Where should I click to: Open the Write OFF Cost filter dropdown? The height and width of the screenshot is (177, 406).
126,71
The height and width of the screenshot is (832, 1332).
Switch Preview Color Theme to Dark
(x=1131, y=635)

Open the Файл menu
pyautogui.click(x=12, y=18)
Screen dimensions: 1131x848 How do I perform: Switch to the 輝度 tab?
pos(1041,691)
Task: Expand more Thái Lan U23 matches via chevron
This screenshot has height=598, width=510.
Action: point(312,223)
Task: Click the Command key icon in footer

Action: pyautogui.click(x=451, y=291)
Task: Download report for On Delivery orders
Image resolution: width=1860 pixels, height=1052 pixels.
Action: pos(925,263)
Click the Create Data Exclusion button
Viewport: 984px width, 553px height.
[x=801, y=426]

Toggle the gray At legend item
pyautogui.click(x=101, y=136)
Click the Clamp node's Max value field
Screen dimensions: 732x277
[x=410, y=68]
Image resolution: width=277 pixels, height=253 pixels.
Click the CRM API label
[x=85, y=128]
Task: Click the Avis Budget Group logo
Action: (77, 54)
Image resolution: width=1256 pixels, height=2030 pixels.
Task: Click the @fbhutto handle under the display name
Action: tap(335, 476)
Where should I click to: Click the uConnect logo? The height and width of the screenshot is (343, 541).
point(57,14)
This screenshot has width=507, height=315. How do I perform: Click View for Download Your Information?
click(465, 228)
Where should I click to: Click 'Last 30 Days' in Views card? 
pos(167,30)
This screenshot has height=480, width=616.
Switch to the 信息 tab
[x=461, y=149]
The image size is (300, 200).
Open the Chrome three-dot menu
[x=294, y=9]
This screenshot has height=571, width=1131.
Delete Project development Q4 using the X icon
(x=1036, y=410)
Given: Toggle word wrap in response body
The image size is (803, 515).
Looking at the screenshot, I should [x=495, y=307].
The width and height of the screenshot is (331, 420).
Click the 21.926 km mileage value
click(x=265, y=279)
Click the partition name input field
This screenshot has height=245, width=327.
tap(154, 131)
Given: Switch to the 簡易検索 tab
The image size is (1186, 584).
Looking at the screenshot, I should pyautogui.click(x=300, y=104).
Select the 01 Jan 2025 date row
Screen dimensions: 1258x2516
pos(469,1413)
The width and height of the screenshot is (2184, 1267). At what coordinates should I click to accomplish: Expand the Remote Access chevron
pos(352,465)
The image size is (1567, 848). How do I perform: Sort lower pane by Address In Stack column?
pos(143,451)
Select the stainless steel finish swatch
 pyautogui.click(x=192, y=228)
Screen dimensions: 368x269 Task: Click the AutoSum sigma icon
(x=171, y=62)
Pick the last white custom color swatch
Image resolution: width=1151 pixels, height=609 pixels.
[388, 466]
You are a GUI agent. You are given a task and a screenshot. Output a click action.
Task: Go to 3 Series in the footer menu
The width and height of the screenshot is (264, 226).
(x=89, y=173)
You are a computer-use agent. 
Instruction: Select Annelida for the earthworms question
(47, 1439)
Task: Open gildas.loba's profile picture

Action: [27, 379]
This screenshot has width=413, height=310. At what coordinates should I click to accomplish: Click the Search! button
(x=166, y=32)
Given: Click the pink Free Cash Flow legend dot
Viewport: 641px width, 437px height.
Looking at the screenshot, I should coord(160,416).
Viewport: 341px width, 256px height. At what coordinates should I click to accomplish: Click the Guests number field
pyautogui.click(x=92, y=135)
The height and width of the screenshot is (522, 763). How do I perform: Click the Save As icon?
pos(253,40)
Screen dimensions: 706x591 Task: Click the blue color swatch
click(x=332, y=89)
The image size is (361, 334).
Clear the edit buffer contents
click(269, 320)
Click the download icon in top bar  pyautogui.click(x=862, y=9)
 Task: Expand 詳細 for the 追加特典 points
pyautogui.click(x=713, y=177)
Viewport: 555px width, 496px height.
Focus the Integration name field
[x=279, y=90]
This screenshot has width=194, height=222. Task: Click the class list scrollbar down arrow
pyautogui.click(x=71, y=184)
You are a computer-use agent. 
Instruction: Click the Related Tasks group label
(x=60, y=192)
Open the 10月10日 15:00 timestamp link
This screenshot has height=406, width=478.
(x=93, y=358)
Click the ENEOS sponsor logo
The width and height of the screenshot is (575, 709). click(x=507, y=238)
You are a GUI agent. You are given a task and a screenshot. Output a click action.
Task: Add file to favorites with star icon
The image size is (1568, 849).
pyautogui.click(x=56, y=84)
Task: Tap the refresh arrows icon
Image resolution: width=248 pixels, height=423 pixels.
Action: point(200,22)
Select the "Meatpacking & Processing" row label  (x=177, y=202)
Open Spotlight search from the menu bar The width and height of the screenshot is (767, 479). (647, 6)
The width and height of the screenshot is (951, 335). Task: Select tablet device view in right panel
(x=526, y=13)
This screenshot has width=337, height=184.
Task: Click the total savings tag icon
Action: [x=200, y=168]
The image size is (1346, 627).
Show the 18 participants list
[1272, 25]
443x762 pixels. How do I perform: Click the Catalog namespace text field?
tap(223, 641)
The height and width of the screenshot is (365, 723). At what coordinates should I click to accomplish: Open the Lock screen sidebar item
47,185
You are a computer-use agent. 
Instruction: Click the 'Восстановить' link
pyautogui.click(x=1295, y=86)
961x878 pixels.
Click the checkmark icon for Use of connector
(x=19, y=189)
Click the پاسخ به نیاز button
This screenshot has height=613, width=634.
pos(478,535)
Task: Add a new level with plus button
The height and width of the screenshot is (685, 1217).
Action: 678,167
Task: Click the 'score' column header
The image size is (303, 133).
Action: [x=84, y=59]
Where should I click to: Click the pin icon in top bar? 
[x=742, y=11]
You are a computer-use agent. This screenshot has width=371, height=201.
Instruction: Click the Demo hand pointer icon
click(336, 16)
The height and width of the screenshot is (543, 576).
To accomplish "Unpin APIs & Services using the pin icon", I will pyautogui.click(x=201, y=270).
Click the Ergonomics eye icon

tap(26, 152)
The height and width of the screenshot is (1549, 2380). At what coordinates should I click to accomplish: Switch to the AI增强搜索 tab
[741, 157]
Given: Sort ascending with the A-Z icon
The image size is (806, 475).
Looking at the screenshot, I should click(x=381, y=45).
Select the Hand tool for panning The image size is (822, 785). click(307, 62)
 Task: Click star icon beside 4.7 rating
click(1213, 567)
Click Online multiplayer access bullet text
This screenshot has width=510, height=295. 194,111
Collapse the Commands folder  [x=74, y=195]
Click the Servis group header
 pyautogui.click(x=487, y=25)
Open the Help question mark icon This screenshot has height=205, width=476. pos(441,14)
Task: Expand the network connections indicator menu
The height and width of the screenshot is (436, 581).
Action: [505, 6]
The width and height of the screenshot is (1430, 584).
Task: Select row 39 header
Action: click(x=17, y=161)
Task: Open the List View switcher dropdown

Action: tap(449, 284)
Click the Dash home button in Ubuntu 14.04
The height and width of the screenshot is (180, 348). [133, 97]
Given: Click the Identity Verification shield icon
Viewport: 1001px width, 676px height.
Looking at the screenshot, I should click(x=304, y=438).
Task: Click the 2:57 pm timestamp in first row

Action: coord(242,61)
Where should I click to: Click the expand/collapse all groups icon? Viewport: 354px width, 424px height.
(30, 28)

---------------

▶ _What to do_
Copy all of the entries above word for word, without changing anything.

▶ _Answer_
Where should I click to: Open the Write OFF Cost filter dropdown? The height and width of the screenshot is (177, 406).
126,71
The height and width of the screenshot is (832, 1332).
Switch Preview Color Theme to Dark
(x=1131, y=635)

Open the Файл menu
pyautogui.click(x=12, y=18)
Screen dimensions: 1131x848 How do I perform: Switch to the 輝度 tab?
pos(1041,691)
Task: Expand more Thái Lan U23 matches via chevron
This screenshot has height=598, width=510.
Action: point(312,223)
Task: Click the Command key icon in footer

Action: pyautogui.click(x=451, y=291)
Task: Download report for On Delivery orders
Image resolution: width=1860 pixels, height=1052 pixels.
Action: pos(925,263)
Click the Create Data Exclusion button
Viewport: 984px width, 553px height.
[x=801, y=426]

Toggle the gray At legend item
pyautogui.click(x=101, y=136)
Click the Clamp node's Max value field
Screen dimensions: 732x277
[x=410, y=68]
Image resolution: width=277 pixels, height=253 pixels.
Click the CRM API label
[x=85, y=128]
Task: Click the Avis Budget Group logo
Action: (77, 54)
Image resolution: width=1256 pixels, height=2030 pixels.
Task: Click the @fbhutto handle under the display name
Action: tap(335, 476)
Where should I click to: Click the uConnect logo? The height and width of the screenshot is (343, 541).
point(57,14)
This screenshot has width=507, height=315. How do I perform: Click View for Download Your Information?
click(465, 228)
Where should I click to: Click 'Last 30 Days' in Views card? 
pos(167,30)
This screenshot has height=480, width=616.
Switch to the 信息 tab
[x=461, y=149]
The image size is (300, 200).
Open the Chrome three-dot menu
[x=294, y=9]
This screenshot has height=571, width=1131.
Delete Project development Q4 using the X icon
(x=1036, y=410)
Given: Toggle word wrap in response body
The image size is (803, 515).
Looking at the screenshot, I should [x=495, y=307].
The width and height of the screenshot is (331, 420).
Click the 21.926 km mileage value
click(x=265, y=279)
Click the partition name input field
This screenshot has height=245, width=327.
tap(154, 131)
Given: Switch to the 簡易検索 tab
The image size is (1186, 584).
Looking at the screenshot, I should pyautogui.click(x=300, y=104).
Select the 01 Jan 2025 date row
Screen dimensions: 1258x2516
pos(469,1413)
The width and height of the screenshot is (2184, 1267). At what coordinates should I click to accomplish: Expand the Remote Access chevron
pos(352,465)
The image size is (1567, 848). How do I perform: Sort lower pane by Address In Stack column?
pos(143,451)
Select the stainless steel finish swatch
 pyautogui.click(x=192, y=228)
Screen dimensions: 368x269 Task: Click the AutoSum sigma icon
(x=171, y=62)
Pick the last white custom color swatch
Image resolution: width=1151 pixels, height=609 pixels.
[388, 466]
You are a GUI agent. You are given a task and a screenshot. Output a click action.
Task: Go to 3 Series in the footer menu
The width and height of the screenshot is (264, 226).
(x=89, y=173)
You are a computer-use agent. 
Instruction: Select Annelida for the earthworms question
(47, 1439)
Task: Open gildas.loba's profile picture

Action: [27, 379]
This screenshot has width=413, height=310. At what coordinates should I click to accomplish: Click the Search! button
(x=166, y=32)
Given: Click the pink Free Cash Flow legend dot
Viewport: 641px width, 437px height.
Looking at the screenshot, I should coord(160,416).
Viewport: 341px width, 256px height. At what coordinates should I click to accomplish: Click the Guests number field
pyautogui.click(x=92, y=135)
The height and width of the screenshot is (522, 763). How do I perform: Click the Save As icon?
pos(253,40)
Screen dimensions: 706x591 Task: Click the blue color swatch
click(x=332, y=89)
The image size is (361, 334).
Clear the edit buffer contents
click(269, 320)
Click the download icon in top bar  pyautogui.click(x=862, y=9)
 Task: Expand 詳細 for the 追加特典 points
pyautogui.click(x=713, y=177)
Viewport: 555px width, 496px height.
Focus the Integration name field
[x=279, y=90]
This screenshot has width=194, height=222. Task: Click the class list scrollbar down arrow
pyautogui.click(x=71, y=184)
You are a computer-use agent. 
Instruction: Click the Related Tasks group label
(x=60, y=192)
Open the 10月10日 15:00 timestamp link
This screenshot has height=406, width=478.
(x=93, y=358)
Click the ENEOS sponsor logo
The width and height of the screenshot is (575, 709). click(x=507, y=238)
You are a GUI agent. You are given a task and a screenshot. Output a click action.
Task: Add file to favorites with star icon
The image size is (1568, 849).
pyautogui.click(x=56, y=84)
Task: Tap the refresh arrows icon
Image resolution: width=248 pixels, height=423 pixels.
Action: point(200,22)
Select the "Meatpacking & Processing" row label  (x=177, y=202)
Open Spotlight search from the menu bar The width and height of the screenshot is (767, 479). (647, 6)
The width and height of the screenshot is (951, 335). Task: Select tablet device view in right panel
(x=526, y=13)
This screenshot has width=337, height=184.
Task: Click the total savings tag icon
Action: [x=200, y=168]
The image size is (1346, 627).
Show the 18 participants list
[1272, 25]
443x762 pixels. How do I perform: Click the Catalog namespace text field?
tap(223, 641)
The height and width of the screenshot is (365, 723). At what coordinates should I click to accomplish: Open the Lock screen sidebar item
47,185
You are a computer-use agent. 
Instruction: Click the 'Восстановить' link
pyautogui.click(x=1295, y=86)
961x878 pixels.
Click the checkmark icon for Use of connector
(x=19, y=189)
Click the پاسخ به نیاز button
This screenshot has height=613, width=634.
pos(478,535)
Task: Add a new level with plus button
The height and width of the screenshot is (685, 1217).
Action: 678,167
Task: Click the 'score' column header
The image size is (303, 133).
Action: [x=84, y=59]
Where should I click to: Click the pin icon in top bar? 
[x=742, y=11]
You are a computer-use agent. This screenshot has width=371, height=201.
Instruction: Click the Demo hand pointer icon
click(336, 16)
The height and width of the screenshot is (543, 576).
To accomplish "Unpin APIs & Services using the pin icon", I will pyautogui.click(x=201, y=270).
Click the Ergonomics eye icon

tap(26, 152)
The height and width of the screenshot is (1549, 2380). At what coordinates should I click to accomplish: Switch to the AI增强搜索 tab
[741, 157]
Given: Sort ascending with the A-Z icon
The image size is (806, 475).
Looking at the screenshot, I should click(x=381, y=45).
Select the Hand tool for panning The image size is (822, 785). click(307, 62)
 Task: Click star icon beside 4.7 rating
click(1213, 567)
Click Online multiplayer access bullet text
This screenshot has width=510, height=295. 194,111
Collapse the Commands folder  [x=74, y=195]
Click the Servis group header
 pyautogui.click(x=487, y=25)
Open the Help question mark icon This screenshot has height=205, width=476. pos(441,14)
Task: Expand the network connections indicator menu
The height and width of the screenshot is (436, 581).
Action: [505, 6]
The width and height of the screenshot is (1430, 584).
Task: Select row 39 header
Action: click(x=17, y=161)
Task: Open the List View switcher dropdown

Action: tap(449, 284)
Click the Dash home button in Ubuntu 14.04
The height and width of the screenshot is (180, 348). [133, 97]
Given: Click the Identity Verification shield icon
Viewport: 1001px width, 676px height.
Looking at the screenshot, I should click(x=304, y=438).
Task: Click the 2:57 pm timestamp in first row

Action: coord(242,61)
Where should I click to: Click the expand/collapse all groups icon? Viewport: 354px width, 424px height.
(30, 28)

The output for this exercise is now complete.